# ASSIGNED TASK
Pick up the text on sample-oriented laboratory automation after its last sentence and keep writing it.

# TEXT
******************************

Automation has the potential to utterly transform the efficacy of biological discovery; in cases where automation is well suited, this has been seen time and time again. However, there is a large category of biological experimentation that is substantially harder to automate— and for many scientists, automation still feels daunting and inaccessible. This talk will discuss how these fundamental problems can be overcome.
For experiments that vary substantially from one execution to another, automation is difficult to justify. This is because the investment required to establish the automated workflows is not paid back by the amount of usage those workflows will have before needing to be re-written. So to bring automation into these areas of high-variability science, we need a different way of programming automation. Current automation programming focuses on the movements of the robot (robot-oriented lab automation), but here we will introduce the concept of sample-oriented laboratory automation (SOLA). SOLA tracks the logic of how samples are treated in the course of an experiment, in a representation which reflects the science being done, rather than the movements a robot has to make. This more abstracted view of automated workflows enables much more rapid and flexible programming of automation, much like higher level programming languages enable software engineers to make much faster progress.

******************************

# Stored data
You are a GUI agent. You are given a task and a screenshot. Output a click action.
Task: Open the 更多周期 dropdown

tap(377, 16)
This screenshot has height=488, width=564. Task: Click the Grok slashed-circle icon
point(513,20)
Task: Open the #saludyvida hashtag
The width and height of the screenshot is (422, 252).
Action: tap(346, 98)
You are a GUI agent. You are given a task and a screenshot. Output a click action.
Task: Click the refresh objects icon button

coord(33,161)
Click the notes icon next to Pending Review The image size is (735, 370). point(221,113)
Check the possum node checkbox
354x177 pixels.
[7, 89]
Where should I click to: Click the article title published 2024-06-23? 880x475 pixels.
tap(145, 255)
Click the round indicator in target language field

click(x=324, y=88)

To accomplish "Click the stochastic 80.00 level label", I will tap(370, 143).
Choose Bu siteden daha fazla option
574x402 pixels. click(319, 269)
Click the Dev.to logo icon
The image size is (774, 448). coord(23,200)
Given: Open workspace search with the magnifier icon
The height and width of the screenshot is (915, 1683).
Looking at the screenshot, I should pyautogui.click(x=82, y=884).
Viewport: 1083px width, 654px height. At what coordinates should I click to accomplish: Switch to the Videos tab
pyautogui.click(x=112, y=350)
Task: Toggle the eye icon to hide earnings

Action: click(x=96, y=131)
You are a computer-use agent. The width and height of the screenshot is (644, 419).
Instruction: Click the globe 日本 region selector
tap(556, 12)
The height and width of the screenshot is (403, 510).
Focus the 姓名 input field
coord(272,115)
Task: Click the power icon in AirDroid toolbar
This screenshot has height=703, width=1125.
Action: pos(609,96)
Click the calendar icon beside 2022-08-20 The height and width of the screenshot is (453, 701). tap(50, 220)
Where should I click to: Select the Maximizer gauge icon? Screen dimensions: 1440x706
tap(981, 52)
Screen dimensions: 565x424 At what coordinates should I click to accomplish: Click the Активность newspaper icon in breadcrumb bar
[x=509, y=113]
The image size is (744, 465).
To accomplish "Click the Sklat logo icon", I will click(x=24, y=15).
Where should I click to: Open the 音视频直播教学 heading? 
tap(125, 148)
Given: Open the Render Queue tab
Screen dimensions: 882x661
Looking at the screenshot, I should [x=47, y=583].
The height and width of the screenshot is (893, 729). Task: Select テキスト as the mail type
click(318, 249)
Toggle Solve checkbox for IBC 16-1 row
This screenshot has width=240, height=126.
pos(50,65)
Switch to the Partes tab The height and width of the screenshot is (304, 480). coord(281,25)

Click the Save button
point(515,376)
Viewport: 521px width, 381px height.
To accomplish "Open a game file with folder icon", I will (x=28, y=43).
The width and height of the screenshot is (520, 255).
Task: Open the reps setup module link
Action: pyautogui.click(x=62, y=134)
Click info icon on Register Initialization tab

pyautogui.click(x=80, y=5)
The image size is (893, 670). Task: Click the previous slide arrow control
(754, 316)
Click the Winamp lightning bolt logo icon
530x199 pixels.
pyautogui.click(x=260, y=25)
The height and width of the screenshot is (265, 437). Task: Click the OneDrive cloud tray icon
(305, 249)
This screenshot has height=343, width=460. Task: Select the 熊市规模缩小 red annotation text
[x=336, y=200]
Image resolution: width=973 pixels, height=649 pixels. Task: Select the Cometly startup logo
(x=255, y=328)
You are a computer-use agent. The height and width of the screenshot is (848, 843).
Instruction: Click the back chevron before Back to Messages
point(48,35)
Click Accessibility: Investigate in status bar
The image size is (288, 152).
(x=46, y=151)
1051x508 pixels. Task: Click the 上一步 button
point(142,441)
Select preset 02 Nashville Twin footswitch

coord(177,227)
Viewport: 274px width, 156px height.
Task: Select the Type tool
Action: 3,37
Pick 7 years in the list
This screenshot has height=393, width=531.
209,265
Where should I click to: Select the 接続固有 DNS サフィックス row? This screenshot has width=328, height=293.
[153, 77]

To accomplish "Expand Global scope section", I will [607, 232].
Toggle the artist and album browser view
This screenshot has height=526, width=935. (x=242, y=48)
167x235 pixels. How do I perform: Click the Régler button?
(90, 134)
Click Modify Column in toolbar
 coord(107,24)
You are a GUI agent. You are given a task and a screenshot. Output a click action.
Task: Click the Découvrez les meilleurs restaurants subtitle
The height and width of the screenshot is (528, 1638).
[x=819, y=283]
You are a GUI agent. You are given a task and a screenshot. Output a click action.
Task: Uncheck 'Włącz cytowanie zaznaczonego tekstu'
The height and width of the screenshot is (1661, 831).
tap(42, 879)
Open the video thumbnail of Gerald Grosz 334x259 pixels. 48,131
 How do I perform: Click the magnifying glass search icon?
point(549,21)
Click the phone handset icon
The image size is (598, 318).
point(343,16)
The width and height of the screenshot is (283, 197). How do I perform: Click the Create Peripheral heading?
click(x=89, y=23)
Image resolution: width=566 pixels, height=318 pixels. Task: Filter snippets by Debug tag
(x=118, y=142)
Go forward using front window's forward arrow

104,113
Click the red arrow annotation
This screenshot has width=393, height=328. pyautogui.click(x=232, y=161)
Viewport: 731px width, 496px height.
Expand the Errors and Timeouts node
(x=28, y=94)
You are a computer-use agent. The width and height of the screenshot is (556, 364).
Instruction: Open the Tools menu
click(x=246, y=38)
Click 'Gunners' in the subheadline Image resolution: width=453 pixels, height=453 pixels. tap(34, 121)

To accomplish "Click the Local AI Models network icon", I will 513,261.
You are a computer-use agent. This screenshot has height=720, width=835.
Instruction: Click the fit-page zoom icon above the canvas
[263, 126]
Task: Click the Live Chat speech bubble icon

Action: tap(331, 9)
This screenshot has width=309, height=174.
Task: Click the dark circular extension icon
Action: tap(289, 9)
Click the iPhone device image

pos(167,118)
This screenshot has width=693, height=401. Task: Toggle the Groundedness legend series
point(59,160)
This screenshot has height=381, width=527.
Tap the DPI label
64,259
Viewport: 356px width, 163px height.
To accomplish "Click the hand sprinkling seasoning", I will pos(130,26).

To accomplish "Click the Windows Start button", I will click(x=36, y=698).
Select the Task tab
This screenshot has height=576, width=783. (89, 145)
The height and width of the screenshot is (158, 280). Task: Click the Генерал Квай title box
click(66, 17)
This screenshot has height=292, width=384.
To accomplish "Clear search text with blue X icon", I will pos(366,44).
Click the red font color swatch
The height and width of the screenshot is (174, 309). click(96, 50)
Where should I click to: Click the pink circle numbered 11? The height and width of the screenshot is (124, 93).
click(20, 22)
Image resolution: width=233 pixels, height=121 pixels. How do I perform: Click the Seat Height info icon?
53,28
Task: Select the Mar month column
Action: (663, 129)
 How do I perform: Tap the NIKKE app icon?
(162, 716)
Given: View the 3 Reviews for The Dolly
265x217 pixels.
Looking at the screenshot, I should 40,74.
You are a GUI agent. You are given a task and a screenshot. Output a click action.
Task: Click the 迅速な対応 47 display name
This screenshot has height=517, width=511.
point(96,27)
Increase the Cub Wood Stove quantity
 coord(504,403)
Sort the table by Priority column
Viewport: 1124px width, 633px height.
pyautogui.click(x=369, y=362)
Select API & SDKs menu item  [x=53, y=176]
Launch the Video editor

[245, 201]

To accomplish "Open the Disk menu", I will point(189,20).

******************************

# OUTPUT FOR THIS EXERCISE
SOLA is essentially what underlies the Synthace platform, and here we will present the scientific benefits that it has brought in diverse use cases. In order to bring the power of a SOLA approach to these scientists, we have also deployed a still-higher level of abstraction, where commonly used SOLA methods are predefined. This takes advantage of the inherent agility of a SOLA approach to enable scientists to run very different variants of an experiment just by altering the parameters of a single SOLA workflow. This, combined with the ability of the Synthace platform to interface with a wide range of automation, gives a highly practical way for scientists to routinely use automation for their R&D.